Persepolis, surprises, posting to the future
This year’s Mystery Movie surprise screening at Cinecenta was Persepolis! I’d never been before, but the idea is that they screen something anticipated that hasn’t been released over here yet. Our only guess was that it might be that crazy Bob Dylan movie with multiple people trading the lead role… and then as soon as we had any kind of guess, I was worried that when we were wrong it would be disappointing. Surprises are fragile.
Seeing the film come up in black and white animation was so optimal that it felt sort of charming. This was the only upcoming movie I’ve been looking forward to, and almost the only one I even knew anything about. It’s hard to be more fun than anticipation, but I don’t think that accomplishment was the charming part. A guy from the Cinecenta staff had come out and introduced the screening beforehand, so already it was feeling like a human social event rather than a commercial transaction, and then it turned out to be a movie made by people I could picture in my head from watching the little making of feature on the movie website. Lots of people involved, rather than only vague forces of fame and culture and money. I think that was what felt so warm and fuzzy. (Maybe especially after considering a movie about Bob Dylan as a sort of opaque, unknowable icon?)
I don’t understand why more cinemas don’t put an effort into spectacles and gimmicks like this on a regular basis. Surprise movies (old or new) are going on my local cinema wishlist, along with having a human introduce each screening, offering table seating, downloadable mp3 commentary tracks, loveseat-style seating in more places than just the back row of The Roxy, and beer in non-plastic containers.
I’m not much for movie reviews, but I suppose I should mention that I liked Persepolis. Funny parts, sad parts, angry parts, cute parts, and a lot of characters processing ethics out loud, and integrating external wars and politics with internal, personal feelings. The animation was very beautiful. (And boy do I like the various Arabic Persian nose shapes that Satrapi draws.) I think you could check out the books and the movie in any order without wrecking anything.

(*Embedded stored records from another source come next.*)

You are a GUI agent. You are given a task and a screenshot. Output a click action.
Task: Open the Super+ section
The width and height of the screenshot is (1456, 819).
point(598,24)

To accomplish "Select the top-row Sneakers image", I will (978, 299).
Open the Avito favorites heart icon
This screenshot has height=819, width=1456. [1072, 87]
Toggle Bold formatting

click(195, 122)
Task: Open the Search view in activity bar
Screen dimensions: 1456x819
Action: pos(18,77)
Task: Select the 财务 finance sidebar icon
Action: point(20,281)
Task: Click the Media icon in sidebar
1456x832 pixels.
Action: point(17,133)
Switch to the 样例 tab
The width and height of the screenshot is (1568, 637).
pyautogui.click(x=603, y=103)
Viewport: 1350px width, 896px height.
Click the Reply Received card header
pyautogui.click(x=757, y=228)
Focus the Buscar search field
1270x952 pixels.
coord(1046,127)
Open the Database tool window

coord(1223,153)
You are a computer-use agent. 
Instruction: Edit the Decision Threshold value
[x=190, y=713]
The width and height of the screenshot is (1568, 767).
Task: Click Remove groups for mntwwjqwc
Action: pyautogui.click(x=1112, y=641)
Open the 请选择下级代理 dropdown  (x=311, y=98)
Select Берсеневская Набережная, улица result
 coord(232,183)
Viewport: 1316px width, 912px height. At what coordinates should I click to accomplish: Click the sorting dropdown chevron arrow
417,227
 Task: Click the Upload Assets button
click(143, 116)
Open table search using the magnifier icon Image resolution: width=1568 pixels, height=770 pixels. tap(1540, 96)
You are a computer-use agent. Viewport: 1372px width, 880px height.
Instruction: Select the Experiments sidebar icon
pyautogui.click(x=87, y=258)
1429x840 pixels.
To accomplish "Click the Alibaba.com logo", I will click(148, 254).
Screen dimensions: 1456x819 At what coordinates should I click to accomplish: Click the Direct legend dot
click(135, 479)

This whole episode has been a curious test of my 7-day posting lag. When I realized which film was showing, I felt like I’d been hoarding information because none of my companions could read the future archives of my blog, where I’d stashed links and details about the movie. That’s exactly counter to my anti-exclusive motives for posting to the future. And then I felt disappointed that I wanted to write a follow-up post when the first thing I wrote about Persepolis might be due to publish less than a week in the future— my follow-up was at risk of being weirdly late. It turned out to be pretty well-timed after all, but it is hilarious the way media influences real life reactions. This is more disconcerting than the “I wish I’d brought my camera / Kodak moment” feeling.